Mason Industrial Technology, Inc. Completes $500,000,000 Initial Public Offering
February 02 2021 - 11:55AM
Business Wire
Mason Industrial Technology, Inc. (the “Company”), a newly
organized blank check company incorporated in Delaware for the
purpose of effecting a merger, capital stock exchange, asset
acquisition, stock purchase, reorganization or similar business
combination with one or more businesses, today announced the
closing of its initial public offering of 50,000,000 units,
including the issuance of 5,000,000 units as a result of the
underwriters’ exercise of their over-allotment option. Each unit
consists of one share of the Company’s Class A common stock and
one-third of one redeemable warrant. Each whole redeemable warrant
entitles the holder thereof to purchase one share of the Company’s
Class A common stock at a price of $11.50 per share. The offering
was priced at $10.00 per unit, resulting in gross proceeds of
$500,000,000, before deducting underwriting discounts and
commissions and other offering expenses payable by the Company.
The units began trading on the New York Stock Exchange under the
ticker symbol “MIT.U” on January 29, 2021. Once the securities
comprising the units begin separate trading, the Class A common
stock and warrants are to be listed on the NYSE under the symbols
“MIT” and “MIT.W,” respectively.
Citigroup Global Markets Inc. and Jefferies LLC served as
underwriters for the offering.
The Company is sponsored by Mason Industrial Sponsor, LLC, an
affiliate of Mason Capital Management LLC, a New York based hedge
fund active in public company, private company, event-driven,
credit, shareholder activism and distressed investments. The
Company was formed for the purpose of executing a business
combination in the industrial technology, advanced materials or
specialty chemicals industries.
The offering was made only by means of a prospectus, copies of
which when available may be obtained for free from the U.S.
Securities and Exchange Commission (“SEC”) website,
http://www.sec.gov; Citigroup Global Markets Inc., c/o Broadridge
Financial Solutions, 1155 Long Island Avenue, Edgewood, New York
11717, or by telephone at 1-800-831-9146; or Jefferies LLC, Attn:
Equity Syndicate Prospectus Department, 520 Madison Avenue, 2nd
Floor, New York, New York 10022, or by telephone at 1-877-821-7388,
or email: Prospectus_Department@Jefferies.com.
A registration statement relating to the securities was declared
effective by the SEC on January 28, 2021. This press release shall
not constitute an offer to sell or the solicitation of an offer to
buy, nor shall there be any sale of these securities in any state
or jurisdiction in which such offer, solicitation, or sale would be
unlawful prior to registration or qualification under the
securities laws of any such state or jurisdiction.
This press release contains statements that constitute
“forward-looking statements,” including with respect to the
proposed initial public offering and the anticipated use of the net
proceeds.
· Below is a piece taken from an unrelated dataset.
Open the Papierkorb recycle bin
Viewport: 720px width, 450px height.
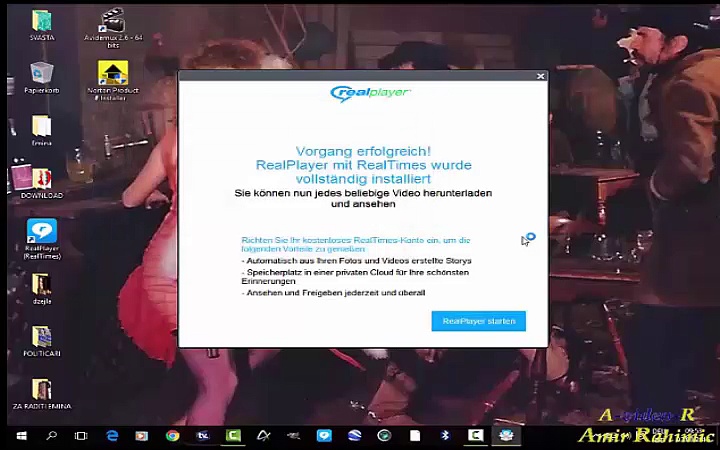pyautogui.click(x=42, y=74)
No assurance can be given that the offering discussed
above will be completed on the terms described, or at all, or that
the net proceeds of the offering will be used as indicated.
Forward-looking statements are subject to numerous conditions, many
of which are beyond the control of the Company, including those set
forth in the Risk Factors section of the Company’s registration
statement for the Company’s offering filed with the SEC and the
preliminary prospectus included therein. Copies are available on
the SEC’s website, www.sec.gov. The Company undertakes no
obligation to update these statements for revisions or changes
after the date of this release, except as required by law.